That is why each person should ask a number of important questions: “Who do I spend most of their time?”, “How do these people behave towards me?”, “Are they really helping me, or are they just throwing promises?”, “What benefit can I take out of communicating with people around me?” etc.

Analyze it...

After answering these questions, analyze the time that you spend on each specific acquaintance. Is it constructive and useful enough for you? Perhaps you will come to the opposite conclusion.

  • Think about how each person in your life affects you.
  • What did he recommend you learn and read?
  • What places did you recommend visiting?
  • How has it affected your own thoughts and moods?
  • What made you think about?
Pay special attention to the “control question”: “Are my colleagues, acquaintances and friends helping to move in the direction I have chosen, or, on the contrary, are they trying to undermine my faith in myself and my success?”.
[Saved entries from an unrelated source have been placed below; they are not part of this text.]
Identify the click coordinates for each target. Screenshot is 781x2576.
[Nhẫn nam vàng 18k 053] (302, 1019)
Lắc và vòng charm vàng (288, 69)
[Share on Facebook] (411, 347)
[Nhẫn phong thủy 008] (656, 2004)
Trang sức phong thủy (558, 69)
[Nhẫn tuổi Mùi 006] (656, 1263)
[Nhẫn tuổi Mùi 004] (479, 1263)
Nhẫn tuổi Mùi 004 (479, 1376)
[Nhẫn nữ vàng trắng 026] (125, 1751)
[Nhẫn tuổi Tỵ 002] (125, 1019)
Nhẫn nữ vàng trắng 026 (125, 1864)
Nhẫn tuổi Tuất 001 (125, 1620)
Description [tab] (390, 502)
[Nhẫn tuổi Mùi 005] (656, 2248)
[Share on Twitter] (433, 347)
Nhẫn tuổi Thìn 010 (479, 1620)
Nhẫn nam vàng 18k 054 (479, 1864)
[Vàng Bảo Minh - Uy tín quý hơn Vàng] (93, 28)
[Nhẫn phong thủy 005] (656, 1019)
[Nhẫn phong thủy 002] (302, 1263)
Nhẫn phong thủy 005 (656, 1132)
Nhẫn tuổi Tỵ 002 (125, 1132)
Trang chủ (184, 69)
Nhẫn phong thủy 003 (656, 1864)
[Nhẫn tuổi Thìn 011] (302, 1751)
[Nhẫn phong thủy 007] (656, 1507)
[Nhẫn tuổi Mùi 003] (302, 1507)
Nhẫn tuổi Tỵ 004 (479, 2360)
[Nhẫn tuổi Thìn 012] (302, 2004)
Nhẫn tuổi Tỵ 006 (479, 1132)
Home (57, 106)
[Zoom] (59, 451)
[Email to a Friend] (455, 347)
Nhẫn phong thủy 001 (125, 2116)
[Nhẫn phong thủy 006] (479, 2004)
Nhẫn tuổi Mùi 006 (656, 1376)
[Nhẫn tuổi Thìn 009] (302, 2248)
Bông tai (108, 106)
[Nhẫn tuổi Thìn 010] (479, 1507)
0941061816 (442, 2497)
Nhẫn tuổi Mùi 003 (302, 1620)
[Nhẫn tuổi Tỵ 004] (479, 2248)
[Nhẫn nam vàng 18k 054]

After conducting such a mini-analysis, much will become clear to you. You will be able to determine who is your helper and who, on the contrary, does not play any positive role in your life. Having found among your friends/acquaintances those people who can hinder or are already hindering your personal growth get rid of them. To do this, you should not resort to any drastic measures - just change your environment. This is also worth doing because a new (favorable) circle of friends will definitely add inspiration to you, which will push you to new exploits and achievements. You will be surprised how your life will change!

Some acquaintances have a detrimental effect on our self-esteem and life position, undermine faith in our own strength, thereby significantly hindering the development as a person. Refuse any communication with such persons. Do not be afraid to draw a certain boundary between yourself and such people, minimizing or completely nullifying any contacts that are unfavorable to you.

Remember: it is better to have dinner alone than to take part in a conversation that is unpleasant for you and that you maintain purely out of politeness. It is better to refuse a meeting with someone who will only waste your time. It is better to move the conversation to another topic if it strains you and leaves a negative aftertaste. Say a resounding "no!" those people and things you don't want to have anything to do with. Of course, this can make you come across as harsh and perhaps a little cynical, however, it is much more important to be firm now than to regret the wasted time later.

close people

It happens that our relatives (parents, relatives) also make up the wrong environment, from whom we cannot get rid of and delete them from our lives. What to do in this case? Accept them for who they are. In every person you can find a positive side, some qualities that will surely arouse your admiration and in a certain way, as it were, smooth out the negative overall impression of such a person. Remember: people can change, and perhaps if you believe in the people you love and support them, they will actually become better.

What to do?

You can ask a perfectly reasonable question: And with whom, in this case, to communicate?". The answer is extremely simple - with the right people!

Start making acquaintances with those people who pursue goals similar to yours and have a similar life position. Take an example from those who have achieved something in life - let them serve as an additional source of inspiration for you! An updated social circle will help you overcome your usual limited thinking, outdated patterns of behavior, thereby transferring your life to a new, better level.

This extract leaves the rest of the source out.